## Exercise
Find each line in the records below that contains the word "computer", and copy it out.
--- Extracted entries Enclosed Below ---
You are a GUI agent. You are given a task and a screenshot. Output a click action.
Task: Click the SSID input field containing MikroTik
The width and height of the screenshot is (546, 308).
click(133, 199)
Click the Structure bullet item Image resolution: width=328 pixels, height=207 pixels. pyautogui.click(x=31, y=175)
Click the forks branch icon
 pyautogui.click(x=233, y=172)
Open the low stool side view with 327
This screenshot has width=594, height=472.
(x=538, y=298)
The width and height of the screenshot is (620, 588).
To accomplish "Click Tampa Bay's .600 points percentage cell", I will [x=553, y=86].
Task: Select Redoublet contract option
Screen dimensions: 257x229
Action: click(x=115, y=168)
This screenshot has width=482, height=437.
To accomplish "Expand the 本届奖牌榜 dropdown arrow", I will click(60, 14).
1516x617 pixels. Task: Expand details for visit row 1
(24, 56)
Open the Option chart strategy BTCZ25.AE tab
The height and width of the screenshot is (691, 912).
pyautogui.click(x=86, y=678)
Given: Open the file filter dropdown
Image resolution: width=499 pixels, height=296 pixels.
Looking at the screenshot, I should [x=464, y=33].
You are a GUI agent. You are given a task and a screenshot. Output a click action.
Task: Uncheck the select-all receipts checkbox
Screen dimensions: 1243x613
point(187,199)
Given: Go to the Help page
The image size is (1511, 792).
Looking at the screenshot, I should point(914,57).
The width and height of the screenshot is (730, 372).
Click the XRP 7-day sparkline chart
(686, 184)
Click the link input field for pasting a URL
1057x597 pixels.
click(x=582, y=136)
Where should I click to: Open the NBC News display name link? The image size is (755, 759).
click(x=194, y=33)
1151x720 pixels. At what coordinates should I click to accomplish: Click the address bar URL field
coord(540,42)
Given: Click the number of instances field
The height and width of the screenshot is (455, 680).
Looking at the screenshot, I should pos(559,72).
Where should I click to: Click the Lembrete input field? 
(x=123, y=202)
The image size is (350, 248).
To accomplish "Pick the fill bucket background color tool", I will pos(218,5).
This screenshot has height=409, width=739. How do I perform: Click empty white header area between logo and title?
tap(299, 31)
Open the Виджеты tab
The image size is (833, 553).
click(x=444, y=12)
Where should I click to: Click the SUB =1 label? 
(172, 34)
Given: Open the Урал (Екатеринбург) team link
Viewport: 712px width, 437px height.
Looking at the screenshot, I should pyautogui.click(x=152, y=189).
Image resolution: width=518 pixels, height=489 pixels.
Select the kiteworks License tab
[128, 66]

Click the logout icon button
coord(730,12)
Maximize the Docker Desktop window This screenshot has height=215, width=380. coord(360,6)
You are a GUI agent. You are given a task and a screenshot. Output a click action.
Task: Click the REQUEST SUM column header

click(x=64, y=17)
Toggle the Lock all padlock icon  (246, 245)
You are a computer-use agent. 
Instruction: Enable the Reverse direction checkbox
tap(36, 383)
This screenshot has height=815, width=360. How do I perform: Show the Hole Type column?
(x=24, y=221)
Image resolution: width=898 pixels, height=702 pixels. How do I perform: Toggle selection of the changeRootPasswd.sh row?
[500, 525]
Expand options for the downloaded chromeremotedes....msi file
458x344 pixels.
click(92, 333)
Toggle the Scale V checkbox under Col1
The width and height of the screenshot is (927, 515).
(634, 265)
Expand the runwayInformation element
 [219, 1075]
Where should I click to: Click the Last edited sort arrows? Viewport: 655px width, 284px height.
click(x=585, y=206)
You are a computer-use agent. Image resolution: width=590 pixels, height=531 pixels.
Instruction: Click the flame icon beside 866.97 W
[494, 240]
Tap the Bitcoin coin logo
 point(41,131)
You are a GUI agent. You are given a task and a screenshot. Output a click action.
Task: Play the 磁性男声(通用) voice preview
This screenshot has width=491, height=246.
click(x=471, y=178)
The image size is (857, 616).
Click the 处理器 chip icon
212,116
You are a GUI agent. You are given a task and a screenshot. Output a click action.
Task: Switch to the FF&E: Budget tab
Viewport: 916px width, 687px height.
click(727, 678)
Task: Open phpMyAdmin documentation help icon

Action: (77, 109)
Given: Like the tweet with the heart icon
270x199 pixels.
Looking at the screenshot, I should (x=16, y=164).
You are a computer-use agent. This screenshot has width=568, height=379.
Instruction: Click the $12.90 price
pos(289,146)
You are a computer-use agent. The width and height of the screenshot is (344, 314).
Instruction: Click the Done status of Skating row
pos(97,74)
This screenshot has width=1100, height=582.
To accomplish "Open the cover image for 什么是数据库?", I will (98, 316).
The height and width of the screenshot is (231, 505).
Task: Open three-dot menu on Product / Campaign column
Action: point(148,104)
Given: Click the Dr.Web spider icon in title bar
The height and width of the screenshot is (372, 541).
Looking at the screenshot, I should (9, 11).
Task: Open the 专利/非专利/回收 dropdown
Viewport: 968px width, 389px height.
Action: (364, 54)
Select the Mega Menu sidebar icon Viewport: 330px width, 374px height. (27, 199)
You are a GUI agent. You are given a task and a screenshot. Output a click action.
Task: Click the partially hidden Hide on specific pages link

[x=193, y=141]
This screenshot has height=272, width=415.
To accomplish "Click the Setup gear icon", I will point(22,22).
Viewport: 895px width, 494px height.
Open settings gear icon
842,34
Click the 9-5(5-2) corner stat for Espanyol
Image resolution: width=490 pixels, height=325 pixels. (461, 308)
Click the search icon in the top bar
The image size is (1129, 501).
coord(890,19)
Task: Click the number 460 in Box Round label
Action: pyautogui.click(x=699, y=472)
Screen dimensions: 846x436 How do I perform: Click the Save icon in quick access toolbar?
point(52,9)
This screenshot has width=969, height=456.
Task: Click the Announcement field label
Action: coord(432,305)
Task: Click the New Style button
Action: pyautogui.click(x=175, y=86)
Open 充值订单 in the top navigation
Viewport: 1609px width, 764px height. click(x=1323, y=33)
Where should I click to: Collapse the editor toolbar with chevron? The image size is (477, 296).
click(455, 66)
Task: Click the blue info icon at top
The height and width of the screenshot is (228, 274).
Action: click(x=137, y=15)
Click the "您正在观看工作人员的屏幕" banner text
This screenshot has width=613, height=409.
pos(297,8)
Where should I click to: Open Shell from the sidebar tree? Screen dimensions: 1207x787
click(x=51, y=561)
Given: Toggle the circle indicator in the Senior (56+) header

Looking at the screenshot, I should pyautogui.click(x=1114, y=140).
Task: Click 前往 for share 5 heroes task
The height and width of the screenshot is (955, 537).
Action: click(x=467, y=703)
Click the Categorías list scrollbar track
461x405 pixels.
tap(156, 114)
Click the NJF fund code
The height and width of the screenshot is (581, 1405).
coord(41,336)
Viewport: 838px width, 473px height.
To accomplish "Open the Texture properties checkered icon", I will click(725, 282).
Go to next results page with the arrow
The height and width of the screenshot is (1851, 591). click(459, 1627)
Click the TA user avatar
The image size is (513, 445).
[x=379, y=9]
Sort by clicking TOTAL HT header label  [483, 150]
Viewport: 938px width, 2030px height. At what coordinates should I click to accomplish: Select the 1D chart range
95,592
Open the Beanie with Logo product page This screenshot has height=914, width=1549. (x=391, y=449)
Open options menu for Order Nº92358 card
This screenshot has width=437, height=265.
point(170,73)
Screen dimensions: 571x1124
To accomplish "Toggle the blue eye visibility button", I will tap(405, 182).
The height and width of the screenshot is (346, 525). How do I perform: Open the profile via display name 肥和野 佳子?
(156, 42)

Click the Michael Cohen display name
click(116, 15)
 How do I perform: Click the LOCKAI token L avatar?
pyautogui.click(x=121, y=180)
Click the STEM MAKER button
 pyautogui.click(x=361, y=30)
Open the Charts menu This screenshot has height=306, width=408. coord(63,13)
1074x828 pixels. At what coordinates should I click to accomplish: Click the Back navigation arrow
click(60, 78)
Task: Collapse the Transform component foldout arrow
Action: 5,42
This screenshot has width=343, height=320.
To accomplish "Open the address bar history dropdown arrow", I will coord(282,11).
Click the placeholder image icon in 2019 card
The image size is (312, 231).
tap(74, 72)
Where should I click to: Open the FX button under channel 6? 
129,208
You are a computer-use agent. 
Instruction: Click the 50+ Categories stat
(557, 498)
--- End of Enclosed Extracted entries ---
## Written answer
You are a computer-use agent. 
You are a computer-use agent. Image resolution: width=590 pixels, height=531 pixels.
You are a computer-use agent. This screenshot has width=568, height=379.
You are a computer-use agent. The width and height of the screenshot is (344, 314).
You are a computer-use agent. 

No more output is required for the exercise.